Page:Curie - Œuvres de Pierre Curie, 1908.djvu/473

La bibliothèque libre.
Le texte de cette page a été corrigé et est conforme au fac-similé.

moi, vainement cherché des raies nouvelles dans les gaz radioactifs extraits du radium. Enfin l’émanation disparaît spontanément en tube scellé. Je considère aussi comme peu vraisemblable que les effets qui accompagnent l’existence de l’émanation aient leur origine dans une transformation chimique. On ne connaît en effet aucune réaction chimique pour laquelle la vitesse de réaction soit indépendante de la température entre −180° et +450°.

L’expression d’émanation est commode et M. Rutherford en a fait constamment usage dans ses nombreux et importants Mémoires relatifs à la radioactivité induite. J’emploierai également cette expression qui pour moi désigne l’énergie radioactive émise par les corps radioactifs sous la forme spéciale sous laquelle elle est emmagasinée dans les gaz et dans le vide. Cette forme spéciale d’énergie dans le cas du radium est essentiellement caractérisée par la constante de temps de la loi exponentielle suivant laquelle elle se dissipe.

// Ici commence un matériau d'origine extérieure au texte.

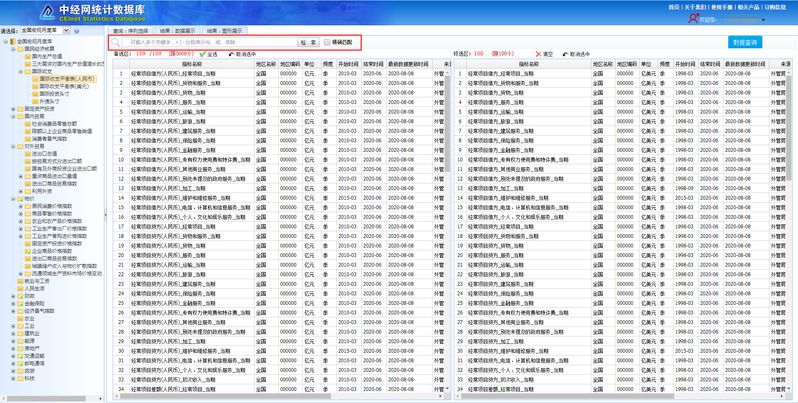This screenshot has width=798, height=403.
Task: Click the user avatar icon next to 欢迎您
Action: [x=693, y=18]
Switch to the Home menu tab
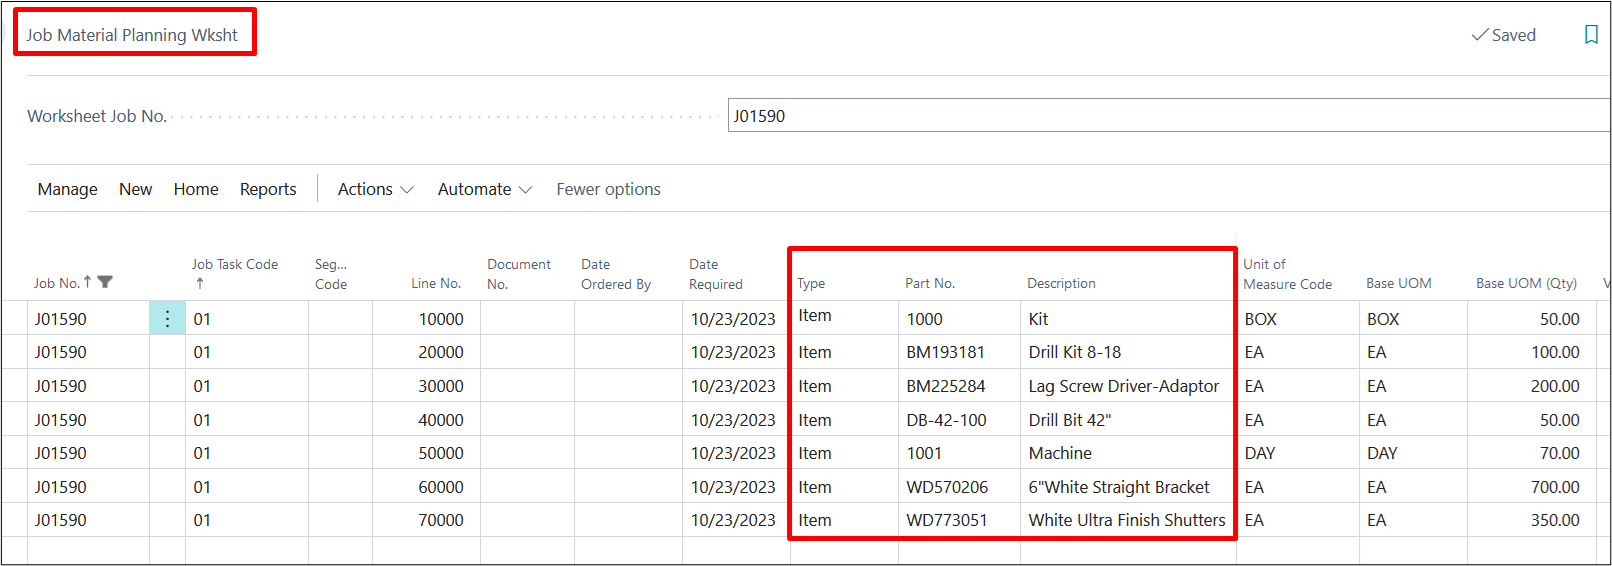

La radioactivité des parois solides constitue une autre forme de cette énergie radioactive qui se dissipe suivant une loi différente.

On peut faire la théorie suivante de la radioactivité : le radium n’émet pas par lui-même des rayons de Becquerel, il n’émet que de l’émanation. Dans les sels de radium solides, l’émanation, ne pouvant s’échapper, se transforme sur place en rayonnement de Becquerel. Pour une solution placée dans une enceinte, l’émanation se répand dans l’enceinte et provoque la radioactivité des parois ; le rayonnement est extériorisé.

Une question importante à élucider est celle de savoir quel est le support de l’énergie qui constitue l’émanation. On peut, malgré les objections faites précédemment, admettre avec M. Rutherford que le radium émet un gaz qui sert à transporter l’émanation. On peut encore attribuer ce rôle de support pour l’émanation au gaz qui existe nécessairement dans l’espace où elle est répandue ; mais il est difficile alors de comprendre pourquoi la nature du gaz, sa pression, sa température n’ont pas d’influence sur les propriétés de l’émanation. Reste une troisième hypothèse qui consiste à supposer que l’émanation n’a pas pour support la matière ordinaire, et qu’il existe des centres de condensation d’énergie situés entre les molécules du gaz et qui peuvent être entraînés avec lui.